### DOCUMENT
Lambdas and objects as an existential type

I’m looking at type theory from point of view of the general-purpose programming language evolution, and I’ve found something that does not look nice.

There is stage when function pointers like ones in C were introduced to the languages. Differently from lambdas they are stateless and they could be only evaluated using their explicit arguments and using only constants (or global state) and by calling other stateless functions. Their type will be designated as:

T ⇨ A

Now let’s take usual lambdas, their type will be designated as:

T → A

The relationship between these two types is the following:

A → B = ∃ T (T ⨉ (T ⨉ A ⇨ B))
apply:  (A → B) ⨉ A ⇨ B = ? ((t, f), a), f(t, a) // unpacking existential type here
curry: ((A ⨉ B) → C) ⇨ (A → B → C) = ?(t, f) ((t, f), (?((t1, f1),  a1) ((t1, f1, a1),  (?((t2, f2, a2), b2)  f2(t2, (a2, b2))))))

Such definition is needed to support currying and to capture implicit environment, and it reflects what is actually happens in the code. Every function from T ⇨ A could be trivially converted to T → A, however stateless functions have different set operations supported. Particularly, currying is not supported. So, it is not subclass, but a separate entity type.

This existential type captures difference between structured programming paradigm and object-oriented or functional programming paradigms. So, theoretically, when we would try to study paradigms, we would also need to make this distinction.

### BRIEF
Copy the passage of the lambdas post word for word, from "I’m looking at" up to and including "not look nice.".

### DATA EXTRACT

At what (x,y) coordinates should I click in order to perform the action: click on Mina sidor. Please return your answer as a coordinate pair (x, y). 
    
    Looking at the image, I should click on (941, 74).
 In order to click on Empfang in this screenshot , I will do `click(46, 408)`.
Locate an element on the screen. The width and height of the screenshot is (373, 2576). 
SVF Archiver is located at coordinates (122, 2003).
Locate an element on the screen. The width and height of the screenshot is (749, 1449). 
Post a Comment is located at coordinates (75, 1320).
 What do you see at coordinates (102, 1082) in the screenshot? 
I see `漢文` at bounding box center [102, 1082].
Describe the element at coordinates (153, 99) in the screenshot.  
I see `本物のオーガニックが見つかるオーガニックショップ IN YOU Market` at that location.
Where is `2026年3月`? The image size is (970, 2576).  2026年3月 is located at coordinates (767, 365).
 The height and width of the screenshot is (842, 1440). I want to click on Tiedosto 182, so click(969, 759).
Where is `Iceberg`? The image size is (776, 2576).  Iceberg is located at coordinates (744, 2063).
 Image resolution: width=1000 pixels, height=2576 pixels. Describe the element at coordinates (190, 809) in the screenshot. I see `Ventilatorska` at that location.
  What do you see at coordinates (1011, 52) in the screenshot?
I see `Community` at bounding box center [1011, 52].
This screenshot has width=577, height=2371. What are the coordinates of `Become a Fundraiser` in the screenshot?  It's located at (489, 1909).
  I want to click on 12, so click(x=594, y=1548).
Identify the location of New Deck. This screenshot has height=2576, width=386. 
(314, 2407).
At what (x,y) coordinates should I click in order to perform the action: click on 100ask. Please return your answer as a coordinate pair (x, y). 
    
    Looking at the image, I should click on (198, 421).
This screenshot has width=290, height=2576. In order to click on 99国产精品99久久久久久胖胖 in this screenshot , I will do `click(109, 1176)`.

### TASK OUTPUT
I’m looking at type theory from point of view of the general-purpose programming language evolution, and I’ve found something that does not look nice.